(Entries for pointing at spots in documents and screenshots)
◆ ◆ ◆ ◆ ◆ ◆ ◆
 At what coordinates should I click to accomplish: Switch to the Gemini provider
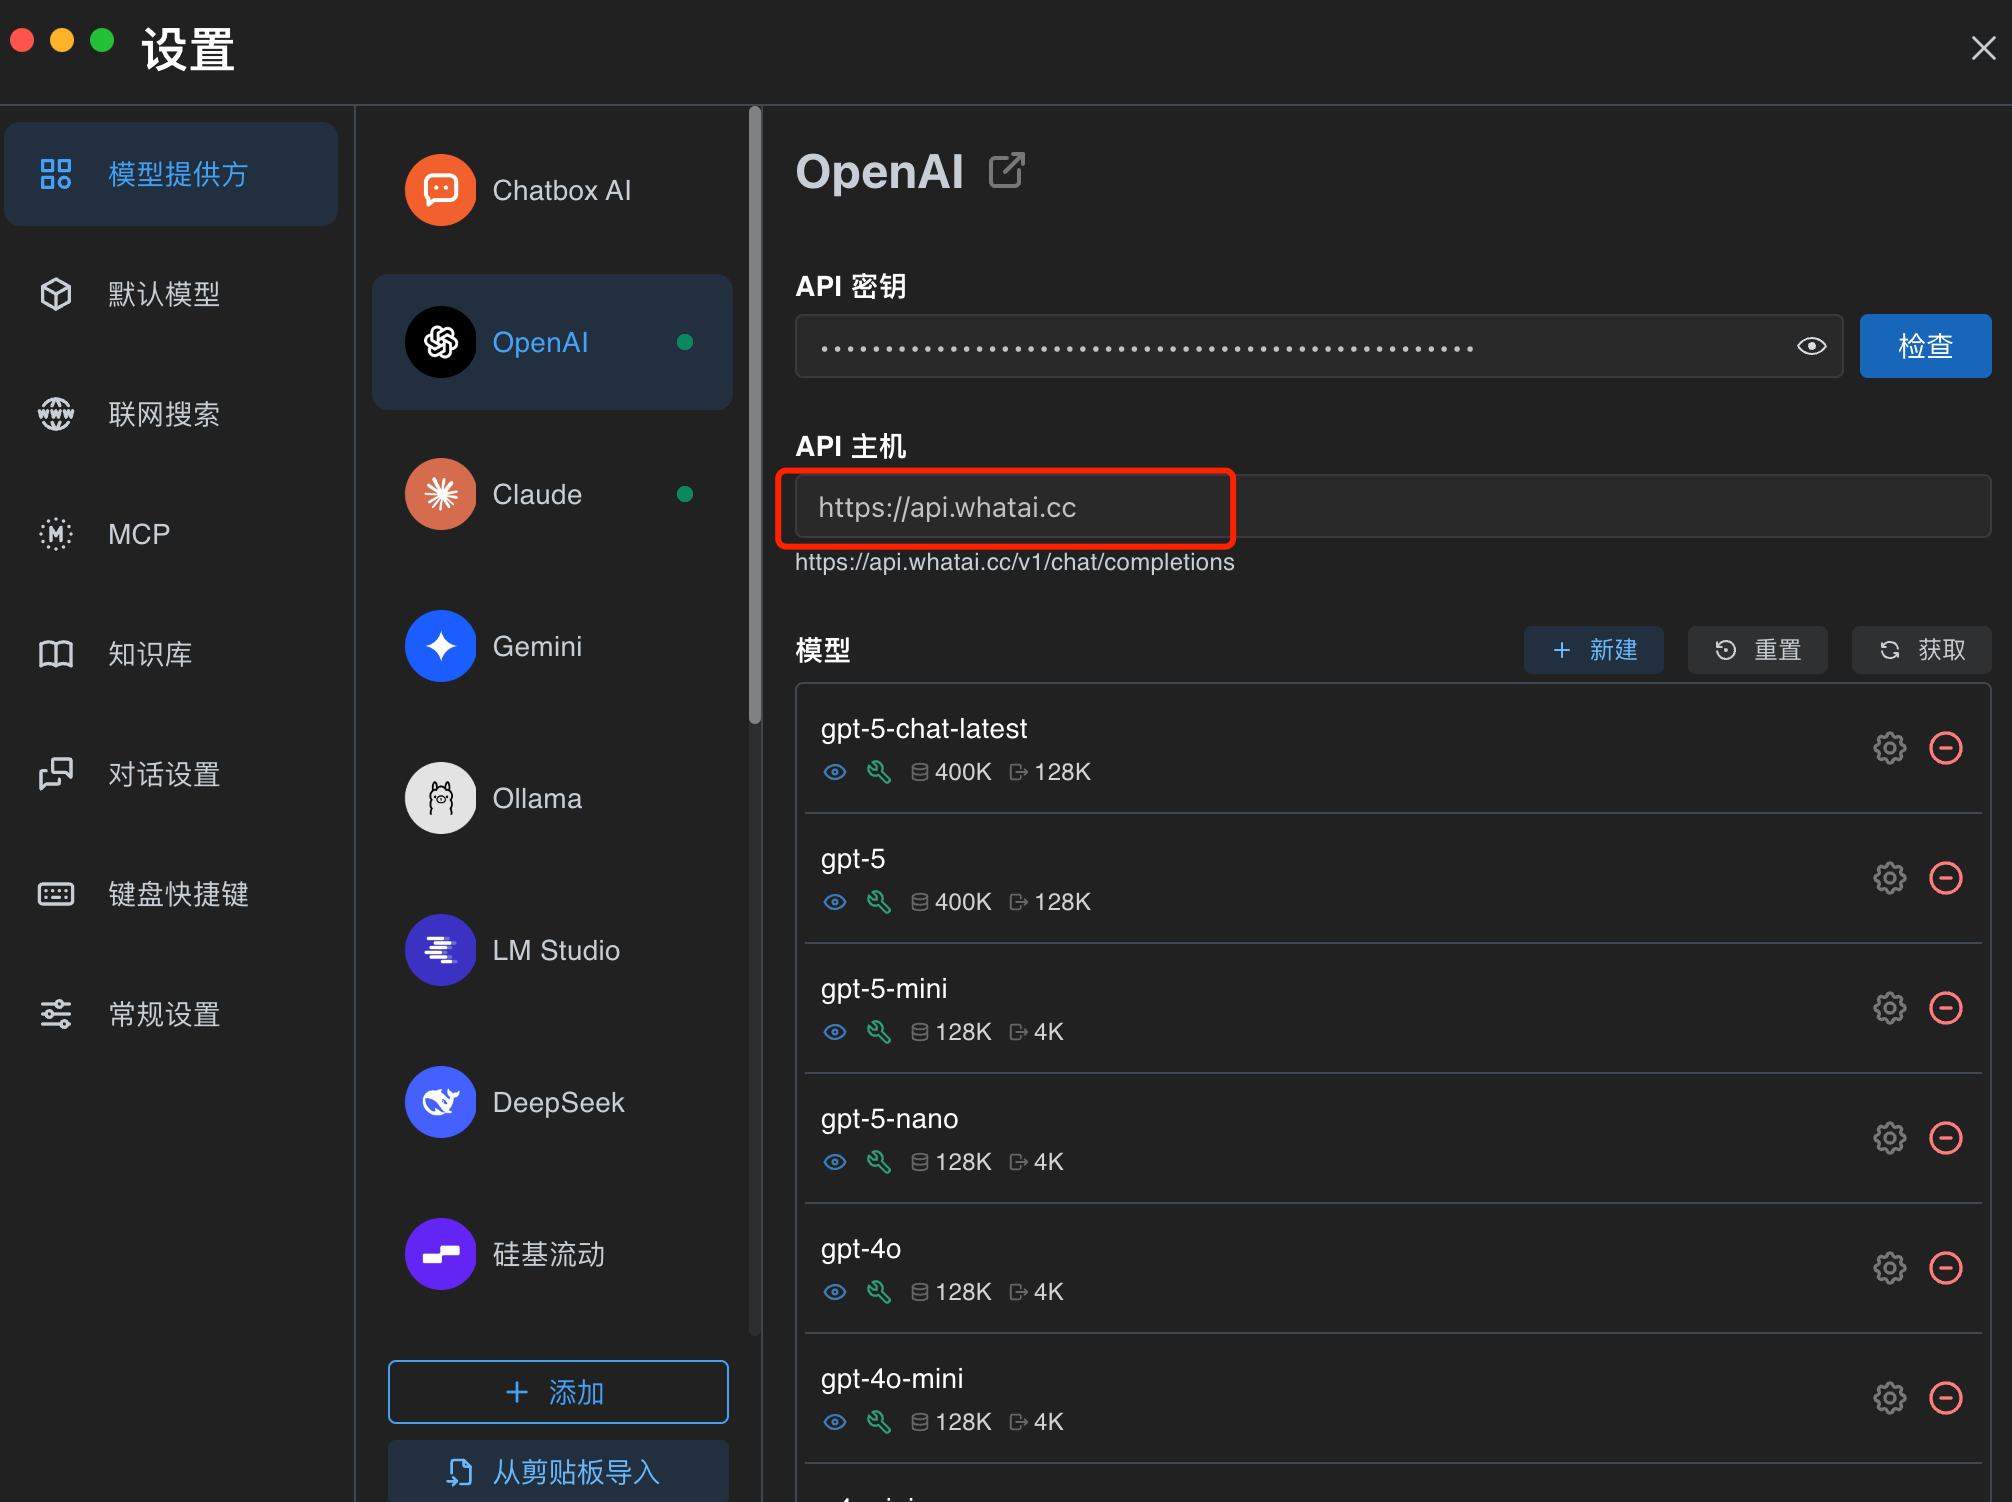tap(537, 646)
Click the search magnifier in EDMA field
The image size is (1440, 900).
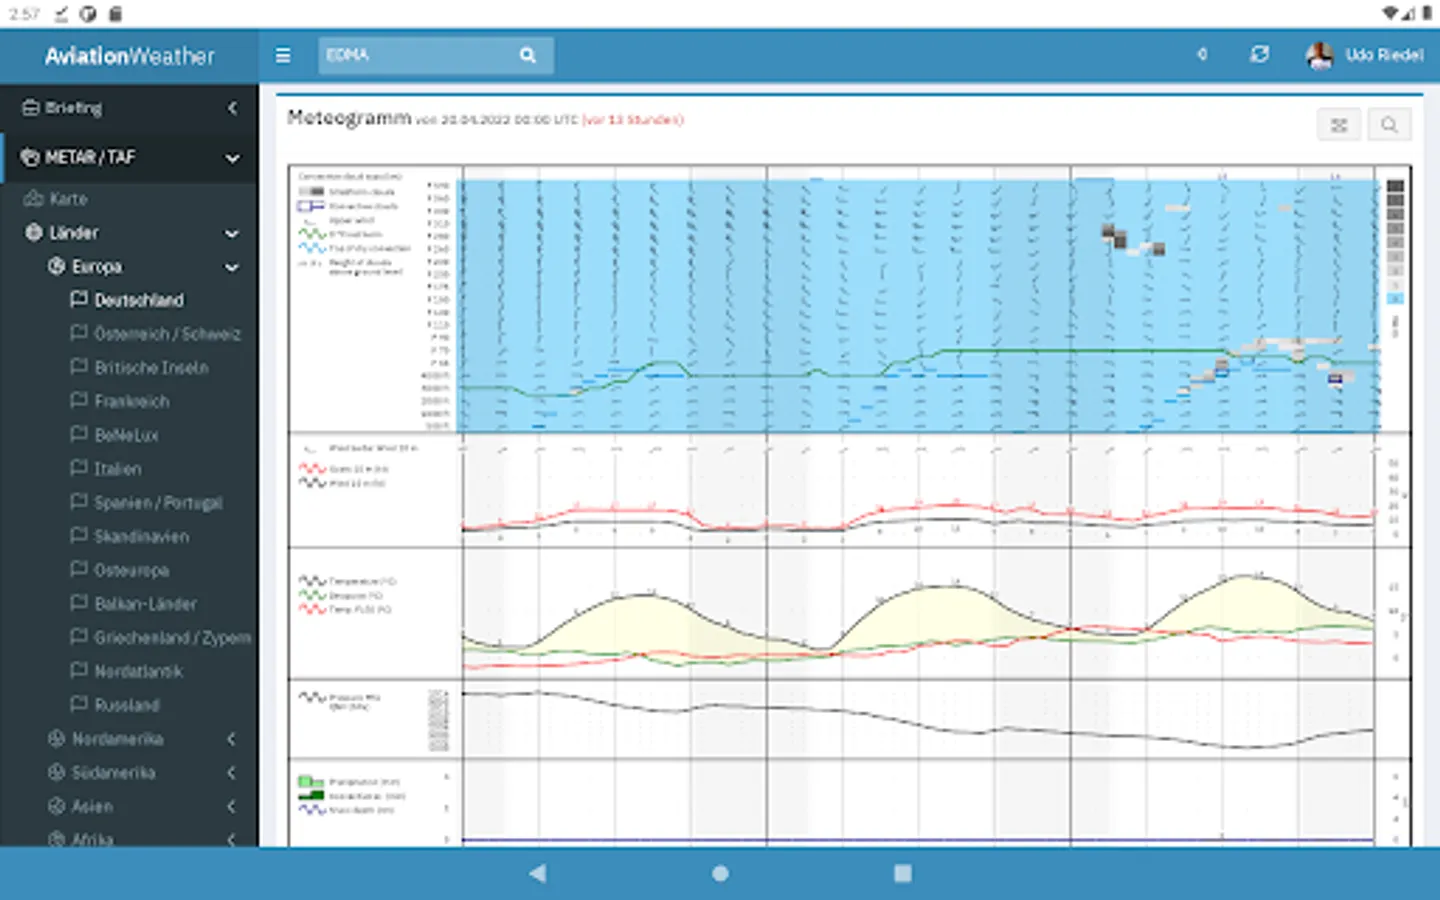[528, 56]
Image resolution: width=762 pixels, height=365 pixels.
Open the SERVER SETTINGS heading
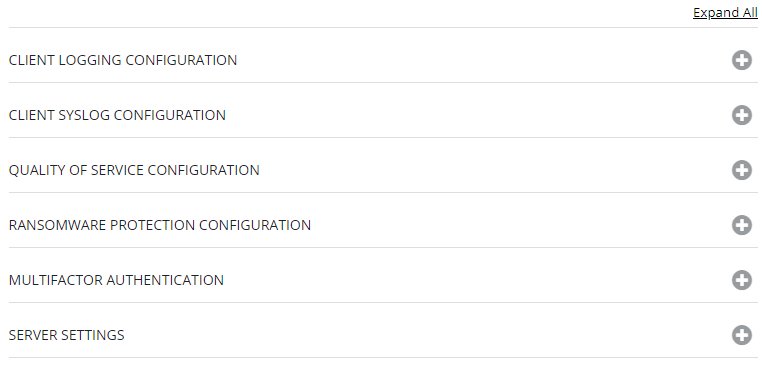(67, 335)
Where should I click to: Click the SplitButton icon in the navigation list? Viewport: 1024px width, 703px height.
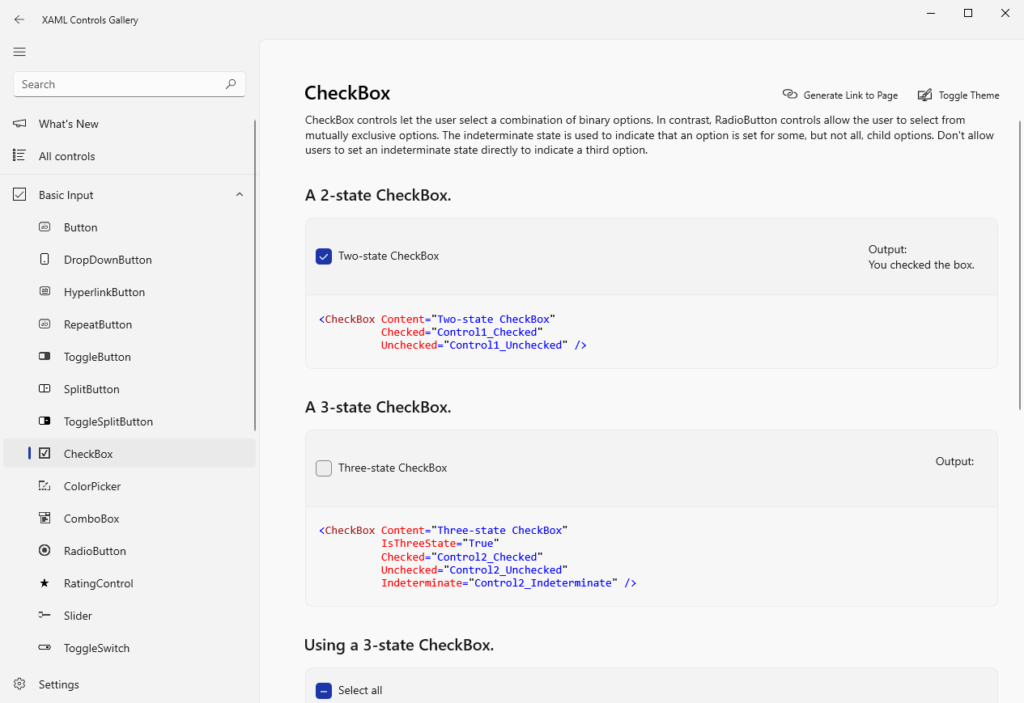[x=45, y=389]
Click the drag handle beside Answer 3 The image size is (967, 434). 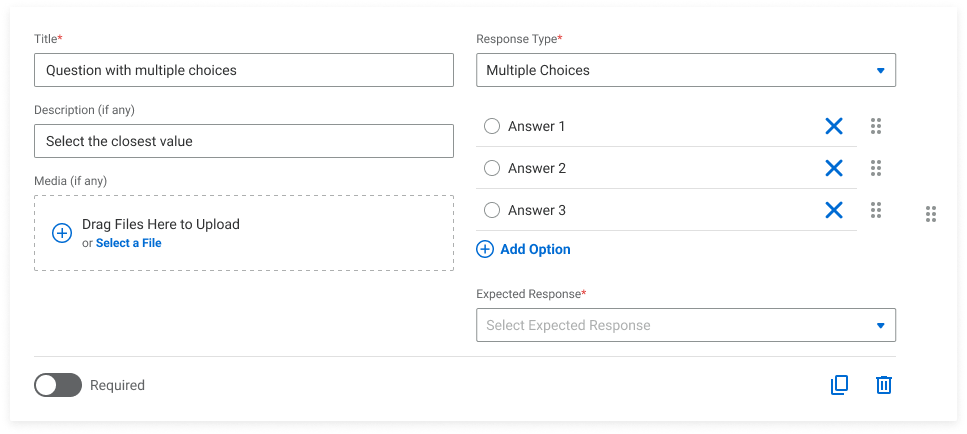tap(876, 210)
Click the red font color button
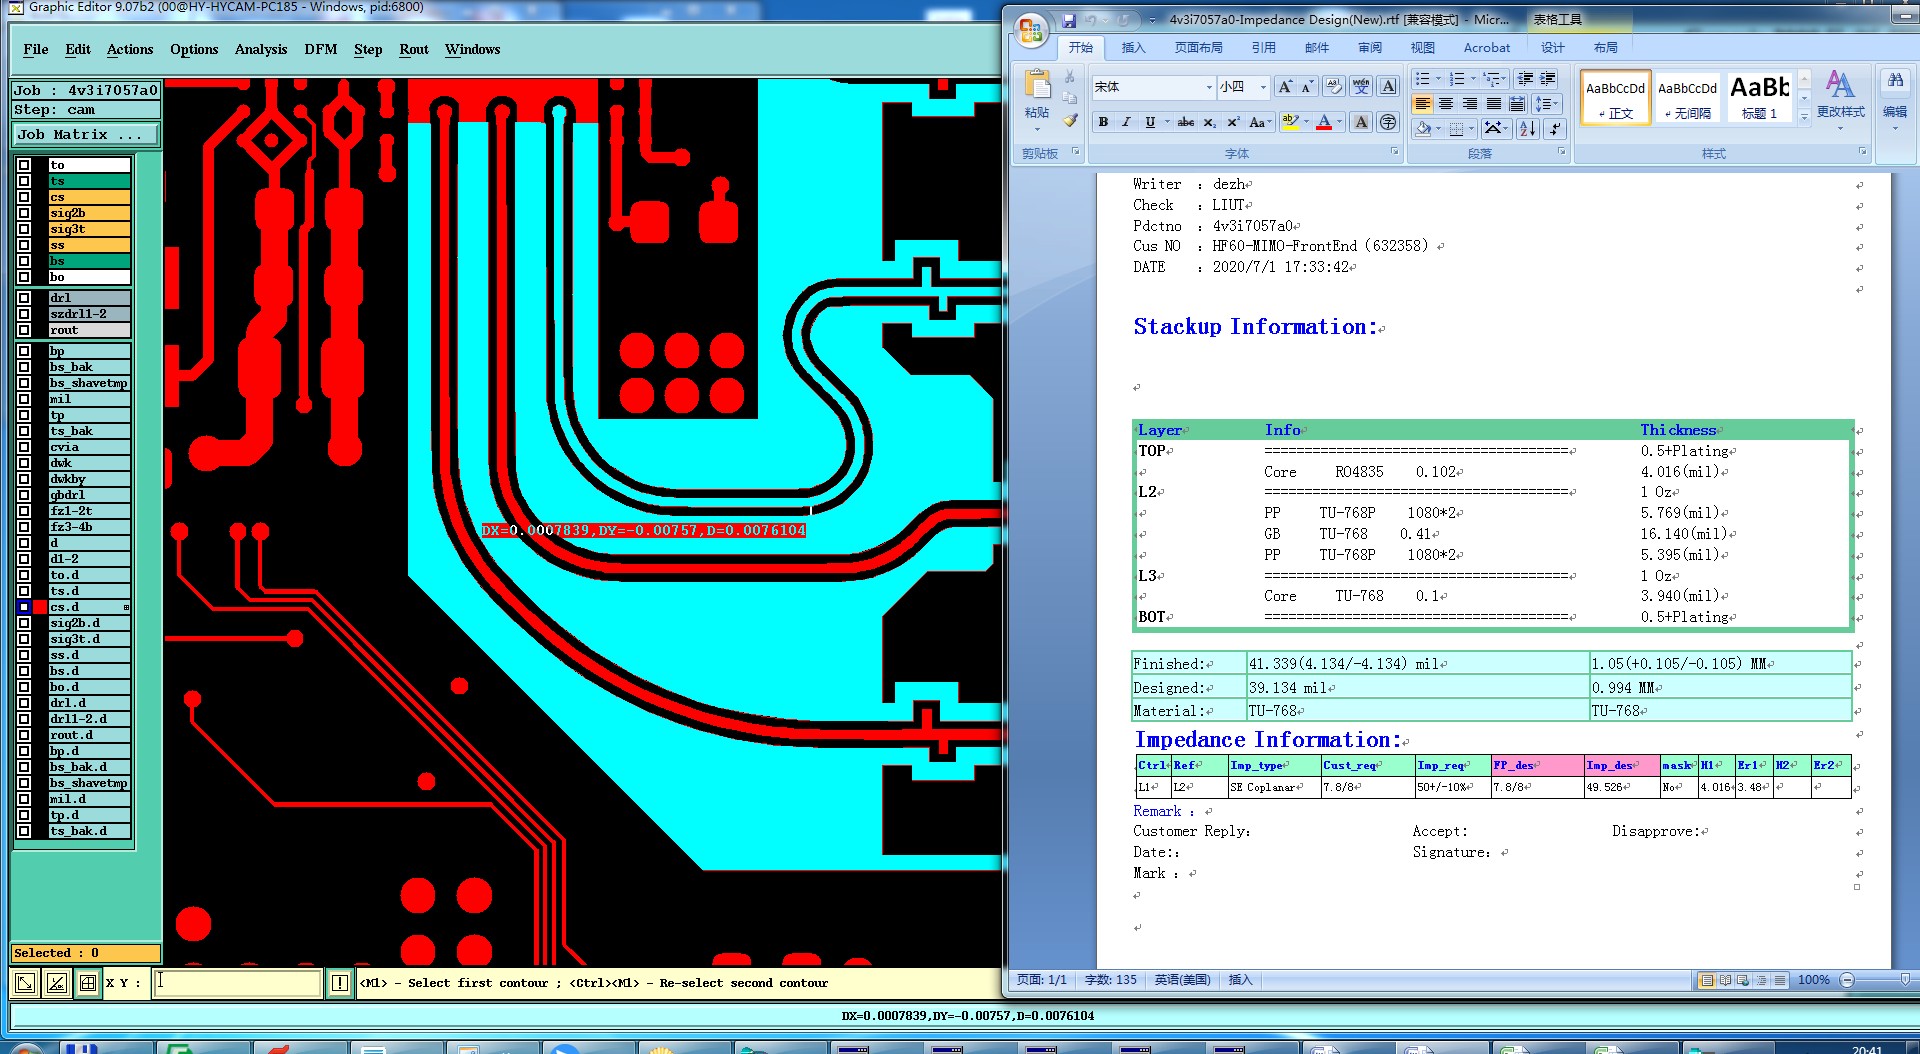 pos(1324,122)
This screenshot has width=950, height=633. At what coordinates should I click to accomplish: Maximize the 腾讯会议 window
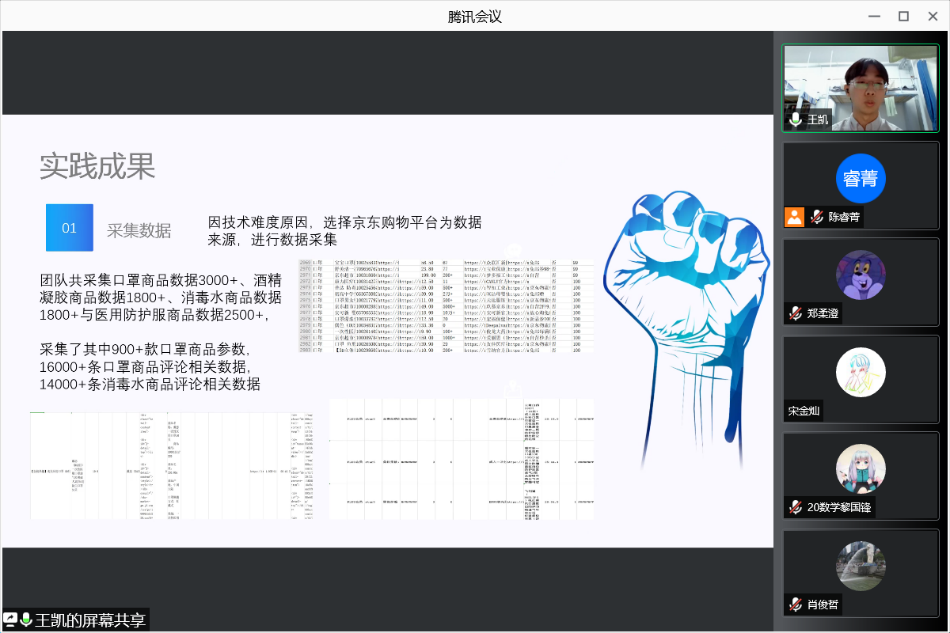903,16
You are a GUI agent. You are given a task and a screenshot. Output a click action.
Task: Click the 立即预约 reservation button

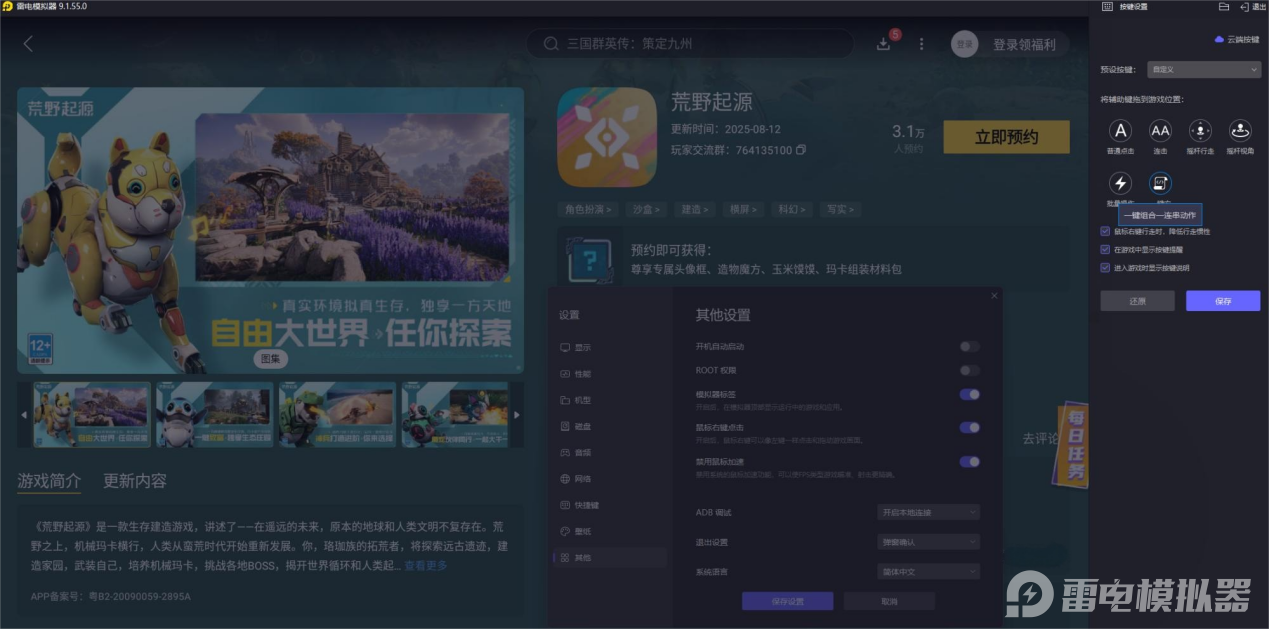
◆ ◆ ◆ ◆ ◆ ◆ ◆
*PROBLEM TO WORK ON:* Copy the lines of the entries from the one holding "You are a GUI" through the end of the entries, including both ends, and leave the pictures out.

*FULL SOLUTION:*
You are a GUI agent. You are given a task and a screenshot. Output a click action.
Task: Click the 立即预约 reservation button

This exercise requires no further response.